Jonathan Levy is Professor of Environmental Health in the Department of Environmental Health at the Boston University School of Public Health. Dr. Levy's research focuses on air pollution exposure assessment and health risk assessment, with an emphasis on urban environments, multi-stressor exposure scenarios, and issues of heterogeneity and equity. Recent research projects have included evaluating spatial patterns of air pollution in complex urban terrain; developing methods to quantify the magnitude and distribution of health benefits associated with emission controls for motor vehicles, power plants, and aircraft; using systems science approaches to evaluate the influence of indoor environmental exposures on pediatric asthma in low-income housing, and developing methods for community-based cumulative risk assessment that includes chemical and non-chemical stressors. Dr. Levy has served on multiple national advisory committees, including the National Research Council (NRC) Committee on Improving Risk Analysis Methods used by the U.S. EPA, the NRC Committee on Science for EPA’s Future, and the Advisory Council on Clear Air Compliance Analysis. He was the recipient of the Walter A. Rosenblith New Investigator Award from the Health Effects Institute and the Chauncy Starr Distinguished Young Risk Analyst Award from the Society for Risk Analysis. He received his Sc.D. from the Harvard School of Public Health in Environmental Science and Risk Management, with a B.A. in Applied Mathematics from Harvard College.

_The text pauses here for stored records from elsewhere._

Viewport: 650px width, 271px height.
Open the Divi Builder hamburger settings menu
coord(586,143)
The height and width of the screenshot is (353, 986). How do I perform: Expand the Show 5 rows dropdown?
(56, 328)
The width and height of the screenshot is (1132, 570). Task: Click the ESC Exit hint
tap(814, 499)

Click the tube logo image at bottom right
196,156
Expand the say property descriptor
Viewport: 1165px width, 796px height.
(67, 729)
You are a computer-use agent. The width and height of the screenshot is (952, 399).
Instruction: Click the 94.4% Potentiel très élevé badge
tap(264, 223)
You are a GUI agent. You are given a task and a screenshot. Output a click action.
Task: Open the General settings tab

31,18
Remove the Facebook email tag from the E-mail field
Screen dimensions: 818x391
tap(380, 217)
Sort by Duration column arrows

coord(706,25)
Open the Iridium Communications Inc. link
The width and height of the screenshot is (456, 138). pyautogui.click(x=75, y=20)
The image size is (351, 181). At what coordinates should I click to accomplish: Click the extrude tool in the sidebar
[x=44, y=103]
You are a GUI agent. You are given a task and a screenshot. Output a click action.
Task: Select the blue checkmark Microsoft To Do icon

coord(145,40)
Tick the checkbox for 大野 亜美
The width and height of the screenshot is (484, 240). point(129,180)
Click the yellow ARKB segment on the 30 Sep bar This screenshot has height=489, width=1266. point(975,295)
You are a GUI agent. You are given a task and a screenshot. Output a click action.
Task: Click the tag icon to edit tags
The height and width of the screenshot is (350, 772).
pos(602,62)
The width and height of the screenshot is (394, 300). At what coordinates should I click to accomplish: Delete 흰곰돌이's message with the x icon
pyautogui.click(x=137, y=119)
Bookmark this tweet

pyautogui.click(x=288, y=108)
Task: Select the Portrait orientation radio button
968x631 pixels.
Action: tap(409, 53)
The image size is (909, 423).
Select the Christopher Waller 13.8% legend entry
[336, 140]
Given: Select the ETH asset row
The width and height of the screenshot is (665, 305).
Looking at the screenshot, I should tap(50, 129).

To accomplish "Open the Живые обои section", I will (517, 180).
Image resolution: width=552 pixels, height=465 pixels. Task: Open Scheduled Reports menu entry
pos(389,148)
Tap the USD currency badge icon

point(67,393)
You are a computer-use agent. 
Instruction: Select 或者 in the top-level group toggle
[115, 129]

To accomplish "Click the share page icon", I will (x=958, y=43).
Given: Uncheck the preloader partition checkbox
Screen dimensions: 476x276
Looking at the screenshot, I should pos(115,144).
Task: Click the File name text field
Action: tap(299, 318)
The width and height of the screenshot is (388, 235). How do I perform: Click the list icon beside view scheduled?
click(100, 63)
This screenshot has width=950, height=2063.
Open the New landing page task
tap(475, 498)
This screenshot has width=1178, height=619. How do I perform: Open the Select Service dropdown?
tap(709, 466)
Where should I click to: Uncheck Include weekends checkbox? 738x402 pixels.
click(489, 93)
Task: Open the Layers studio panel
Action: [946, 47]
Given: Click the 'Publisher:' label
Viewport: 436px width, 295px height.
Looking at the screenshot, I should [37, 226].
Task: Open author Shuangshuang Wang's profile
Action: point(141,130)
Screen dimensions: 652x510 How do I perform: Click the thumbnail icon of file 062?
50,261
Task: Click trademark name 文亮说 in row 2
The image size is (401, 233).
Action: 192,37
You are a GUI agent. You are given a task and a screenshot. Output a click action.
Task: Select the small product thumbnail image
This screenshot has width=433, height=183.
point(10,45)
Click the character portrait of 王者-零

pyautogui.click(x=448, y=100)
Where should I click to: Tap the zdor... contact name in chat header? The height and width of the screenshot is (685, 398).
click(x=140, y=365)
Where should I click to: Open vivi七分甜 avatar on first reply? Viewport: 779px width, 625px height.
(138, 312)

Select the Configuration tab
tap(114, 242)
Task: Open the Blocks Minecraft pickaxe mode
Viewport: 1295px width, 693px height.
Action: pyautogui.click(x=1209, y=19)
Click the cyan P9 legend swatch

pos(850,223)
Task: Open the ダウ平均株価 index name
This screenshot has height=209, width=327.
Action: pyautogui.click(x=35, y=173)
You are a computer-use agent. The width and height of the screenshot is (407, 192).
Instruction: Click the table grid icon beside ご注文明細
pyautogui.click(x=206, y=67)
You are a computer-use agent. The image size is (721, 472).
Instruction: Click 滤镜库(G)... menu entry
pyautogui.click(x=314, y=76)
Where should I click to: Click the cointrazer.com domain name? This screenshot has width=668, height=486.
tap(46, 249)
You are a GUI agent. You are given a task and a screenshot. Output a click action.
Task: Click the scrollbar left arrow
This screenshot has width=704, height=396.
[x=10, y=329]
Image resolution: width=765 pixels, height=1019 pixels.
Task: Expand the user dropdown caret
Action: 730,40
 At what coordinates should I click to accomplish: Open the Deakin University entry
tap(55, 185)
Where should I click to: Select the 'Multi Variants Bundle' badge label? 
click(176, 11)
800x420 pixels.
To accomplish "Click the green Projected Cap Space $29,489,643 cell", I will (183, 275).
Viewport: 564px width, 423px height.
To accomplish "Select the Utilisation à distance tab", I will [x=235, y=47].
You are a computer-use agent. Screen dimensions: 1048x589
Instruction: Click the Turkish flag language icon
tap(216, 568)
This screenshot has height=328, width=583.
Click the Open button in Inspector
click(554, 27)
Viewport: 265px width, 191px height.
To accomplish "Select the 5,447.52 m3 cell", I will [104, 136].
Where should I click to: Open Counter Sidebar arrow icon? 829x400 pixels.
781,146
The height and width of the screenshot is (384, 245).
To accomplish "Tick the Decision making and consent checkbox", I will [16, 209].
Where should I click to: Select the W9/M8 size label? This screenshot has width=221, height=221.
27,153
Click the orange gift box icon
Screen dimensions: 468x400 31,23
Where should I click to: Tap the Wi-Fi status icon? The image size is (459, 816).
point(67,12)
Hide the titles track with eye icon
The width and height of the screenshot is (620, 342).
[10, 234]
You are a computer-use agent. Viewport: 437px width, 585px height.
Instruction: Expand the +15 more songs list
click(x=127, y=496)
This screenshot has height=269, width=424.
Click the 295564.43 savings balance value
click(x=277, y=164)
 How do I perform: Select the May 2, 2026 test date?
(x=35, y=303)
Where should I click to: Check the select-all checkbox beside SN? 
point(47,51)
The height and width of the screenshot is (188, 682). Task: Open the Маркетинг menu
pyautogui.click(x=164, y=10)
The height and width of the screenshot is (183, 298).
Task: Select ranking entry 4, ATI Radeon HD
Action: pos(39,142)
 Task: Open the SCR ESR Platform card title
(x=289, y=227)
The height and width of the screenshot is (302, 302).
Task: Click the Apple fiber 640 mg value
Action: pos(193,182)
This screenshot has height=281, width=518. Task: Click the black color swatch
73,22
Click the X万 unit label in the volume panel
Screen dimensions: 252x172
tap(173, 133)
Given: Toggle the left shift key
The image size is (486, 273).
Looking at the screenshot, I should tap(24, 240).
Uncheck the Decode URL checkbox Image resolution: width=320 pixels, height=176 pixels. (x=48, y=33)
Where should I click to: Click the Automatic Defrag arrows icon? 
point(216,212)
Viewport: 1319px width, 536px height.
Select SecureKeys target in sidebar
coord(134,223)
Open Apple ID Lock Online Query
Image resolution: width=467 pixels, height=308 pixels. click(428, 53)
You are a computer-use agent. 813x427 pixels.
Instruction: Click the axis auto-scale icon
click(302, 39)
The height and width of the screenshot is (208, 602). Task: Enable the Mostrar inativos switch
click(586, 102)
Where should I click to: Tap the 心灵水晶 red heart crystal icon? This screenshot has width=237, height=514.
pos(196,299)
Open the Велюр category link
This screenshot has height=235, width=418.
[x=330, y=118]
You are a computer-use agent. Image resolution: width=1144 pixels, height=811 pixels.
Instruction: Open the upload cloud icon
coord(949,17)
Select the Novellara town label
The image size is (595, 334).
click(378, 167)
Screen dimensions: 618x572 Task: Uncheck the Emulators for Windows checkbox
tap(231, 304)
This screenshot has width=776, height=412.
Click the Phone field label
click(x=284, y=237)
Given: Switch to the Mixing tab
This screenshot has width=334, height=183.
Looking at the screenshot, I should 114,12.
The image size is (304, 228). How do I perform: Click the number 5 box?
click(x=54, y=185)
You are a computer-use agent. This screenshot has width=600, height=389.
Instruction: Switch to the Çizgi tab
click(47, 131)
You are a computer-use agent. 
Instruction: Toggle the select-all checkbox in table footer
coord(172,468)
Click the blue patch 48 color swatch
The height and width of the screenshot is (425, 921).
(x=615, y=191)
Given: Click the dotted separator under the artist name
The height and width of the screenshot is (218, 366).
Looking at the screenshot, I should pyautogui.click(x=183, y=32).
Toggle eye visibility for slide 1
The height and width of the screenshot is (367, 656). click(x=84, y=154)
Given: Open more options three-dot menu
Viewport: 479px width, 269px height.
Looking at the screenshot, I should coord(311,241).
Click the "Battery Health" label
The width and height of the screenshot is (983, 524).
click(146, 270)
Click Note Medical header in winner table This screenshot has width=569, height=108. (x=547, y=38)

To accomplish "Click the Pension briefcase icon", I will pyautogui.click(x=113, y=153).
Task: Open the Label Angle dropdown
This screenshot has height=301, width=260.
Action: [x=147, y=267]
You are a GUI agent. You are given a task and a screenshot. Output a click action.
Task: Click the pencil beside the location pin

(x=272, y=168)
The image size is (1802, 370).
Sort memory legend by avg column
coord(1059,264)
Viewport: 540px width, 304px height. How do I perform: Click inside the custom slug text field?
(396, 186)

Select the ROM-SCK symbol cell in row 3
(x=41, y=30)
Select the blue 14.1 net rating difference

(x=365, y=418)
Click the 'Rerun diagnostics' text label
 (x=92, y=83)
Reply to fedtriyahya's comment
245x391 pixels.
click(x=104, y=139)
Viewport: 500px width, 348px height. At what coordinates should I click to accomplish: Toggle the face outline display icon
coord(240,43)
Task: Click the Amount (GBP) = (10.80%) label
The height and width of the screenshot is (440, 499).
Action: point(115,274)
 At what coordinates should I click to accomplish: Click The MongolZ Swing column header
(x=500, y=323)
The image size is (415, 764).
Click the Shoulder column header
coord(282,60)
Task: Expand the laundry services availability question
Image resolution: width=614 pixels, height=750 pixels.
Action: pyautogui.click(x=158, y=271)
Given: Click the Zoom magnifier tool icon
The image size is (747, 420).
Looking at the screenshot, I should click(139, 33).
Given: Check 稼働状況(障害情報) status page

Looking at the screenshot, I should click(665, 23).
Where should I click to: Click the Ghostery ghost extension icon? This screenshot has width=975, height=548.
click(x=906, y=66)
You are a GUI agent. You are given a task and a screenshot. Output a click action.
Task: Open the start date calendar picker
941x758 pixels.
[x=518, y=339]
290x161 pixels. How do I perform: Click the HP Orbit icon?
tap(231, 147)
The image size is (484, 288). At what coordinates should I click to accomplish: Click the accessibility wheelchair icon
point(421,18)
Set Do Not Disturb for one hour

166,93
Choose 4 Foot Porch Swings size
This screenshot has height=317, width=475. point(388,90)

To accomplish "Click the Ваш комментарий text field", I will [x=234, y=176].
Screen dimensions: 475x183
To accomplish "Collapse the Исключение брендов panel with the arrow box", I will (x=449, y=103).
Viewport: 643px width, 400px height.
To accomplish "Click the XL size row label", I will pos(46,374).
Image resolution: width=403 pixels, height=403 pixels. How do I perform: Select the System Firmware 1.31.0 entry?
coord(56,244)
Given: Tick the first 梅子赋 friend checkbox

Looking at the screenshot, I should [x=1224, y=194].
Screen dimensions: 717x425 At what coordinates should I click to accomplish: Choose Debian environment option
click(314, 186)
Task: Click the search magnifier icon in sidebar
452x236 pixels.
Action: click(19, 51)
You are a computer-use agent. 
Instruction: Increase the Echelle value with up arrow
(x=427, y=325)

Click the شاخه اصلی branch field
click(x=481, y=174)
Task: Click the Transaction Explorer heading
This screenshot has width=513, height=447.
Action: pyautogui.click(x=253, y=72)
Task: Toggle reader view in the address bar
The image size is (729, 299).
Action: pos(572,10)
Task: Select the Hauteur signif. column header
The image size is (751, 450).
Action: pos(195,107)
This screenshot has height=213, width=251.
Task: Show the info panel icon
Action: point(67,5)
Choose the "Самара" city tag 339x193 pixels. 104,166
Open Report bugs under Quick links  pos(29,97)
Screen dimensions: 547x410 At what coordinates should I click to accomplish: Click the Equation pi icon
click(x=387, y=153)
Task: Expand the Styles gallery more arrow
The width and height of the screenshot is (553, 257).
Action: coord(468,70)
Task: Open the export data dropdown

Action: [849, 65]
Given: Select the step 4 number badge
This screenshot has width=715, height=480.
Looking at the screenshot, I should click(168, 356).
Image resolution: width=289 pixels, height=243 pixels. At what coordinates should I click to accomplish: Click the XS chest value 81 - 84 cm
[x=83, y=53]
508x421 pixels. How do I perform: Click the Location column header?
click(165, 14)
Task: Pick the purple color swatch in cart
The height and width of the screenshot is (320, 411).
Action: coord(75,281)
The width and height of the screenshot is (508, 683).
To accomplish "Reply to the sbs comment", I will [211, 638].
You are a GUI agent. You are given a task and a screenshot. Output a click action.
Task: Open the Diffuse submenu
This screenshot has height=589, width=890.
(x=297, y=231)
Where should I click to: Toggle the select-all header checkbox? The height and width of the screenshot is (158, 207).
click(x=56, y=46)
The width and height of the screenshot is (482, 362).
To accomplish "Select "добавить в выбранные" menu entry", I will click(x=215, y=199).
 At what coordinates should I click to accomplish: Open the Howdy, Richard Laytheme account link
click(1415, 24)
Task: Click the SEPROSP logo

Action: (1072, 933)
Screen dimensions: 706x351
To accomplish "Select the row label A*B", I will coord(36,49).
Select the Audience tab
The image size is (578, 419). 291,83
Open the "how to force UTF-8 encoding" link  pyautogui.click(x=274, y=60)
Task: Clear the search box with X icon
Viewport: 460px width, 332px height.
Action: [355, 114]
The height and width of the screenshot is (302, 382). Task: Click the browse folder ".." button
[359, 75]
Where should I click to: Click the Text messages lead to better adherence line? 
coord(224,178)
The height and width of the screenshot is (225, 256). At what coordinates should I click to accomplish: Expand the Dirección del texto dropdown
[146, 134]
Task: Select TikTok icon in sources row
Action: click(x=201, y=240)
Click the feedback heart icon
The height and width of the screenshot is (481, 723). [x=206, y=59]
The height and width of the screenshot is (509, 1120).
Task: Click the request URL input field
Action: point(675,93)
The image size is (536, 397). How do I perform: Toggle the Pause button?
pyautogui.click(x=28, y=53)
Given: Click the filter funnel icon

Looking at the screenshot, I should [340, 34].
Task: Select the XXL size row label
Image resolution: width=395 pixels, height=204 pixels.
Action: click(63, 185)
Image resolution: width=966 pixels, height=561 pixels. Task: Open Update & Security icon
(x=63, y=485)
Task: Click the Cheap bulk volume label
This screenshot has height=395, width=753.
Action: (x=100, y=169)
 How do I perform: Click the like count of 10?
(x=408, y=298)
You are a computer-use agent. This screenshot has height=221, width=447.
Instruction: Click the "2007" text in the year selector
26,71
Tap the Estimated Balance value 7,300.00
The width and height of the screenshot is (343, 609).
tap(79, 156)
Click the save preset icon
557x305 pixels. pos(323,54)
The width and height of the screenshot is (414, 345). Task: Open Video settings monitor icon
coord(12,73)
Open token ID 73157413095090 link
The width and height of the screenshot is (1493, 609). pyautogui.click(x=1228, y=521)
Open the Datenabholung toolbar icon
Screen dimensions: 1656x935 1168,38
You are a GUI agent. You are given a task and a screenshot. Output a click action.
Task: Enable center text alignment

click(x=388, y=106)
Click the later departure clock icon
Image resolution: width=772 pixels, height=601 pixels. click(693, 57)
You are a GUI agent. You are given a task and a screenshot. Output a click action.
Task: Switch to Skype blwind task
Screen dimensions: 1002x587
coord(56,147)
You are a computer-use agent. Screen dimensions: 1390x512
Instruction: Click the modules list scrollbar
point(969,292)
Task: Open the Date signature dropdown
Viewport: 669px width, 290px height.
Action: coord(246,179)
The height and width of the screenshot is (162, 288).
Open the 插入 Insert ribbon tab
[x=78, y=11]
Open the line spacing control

Glenn W. Suter II is Science Advisor in the U.S. Environmental Protection Agency’s National Center for Environmental Assessment-Cincinnati and Chairman of the Risk Assessment Forum’s Ecological Oversight Committee. He has a Ph.D. in Ecology from the University of California, Davis, and 35 years of professional experience. He is the principal author of three texts in the field of ecological risk assessment, editor of three other books and author of more than two hundred other publications. He is Associate Editor for Ecological Risk of Human and Ecological Risk Assessment, and Assistant Editor for Integrated Environmental Assessment and Management. He has served on the International Institute of Applied Systems Analysis Task Force on Risk and Policy Analysis, the Board of Directors of SETAC, an Expert Panel for the Council on Environmental Quality, the World Health Organization’s technical panel on Integrated Assessment, and the editorial boards of five journals. He is the recipient of numerous awards and honors; most notably, he is an Elected Fellow of the American Association for the Advancement of Science; and he received SETAC’s Global Founder’s Award, their award for career achievement, the Association of Environmental Health and Science’s Lifetime Achievement Award, and the EPA’s Level 1 Scientific and Technical Achievement Award and Gold Medal for Exceptional Service. His research experience includes development and application of methods for ecological risk assessment and ecological epidemiology, development of soil microcosm and fish toxicity tests, and environmental monitoring. He is currently technical lead for the Bristol Bay Watershed Assessment.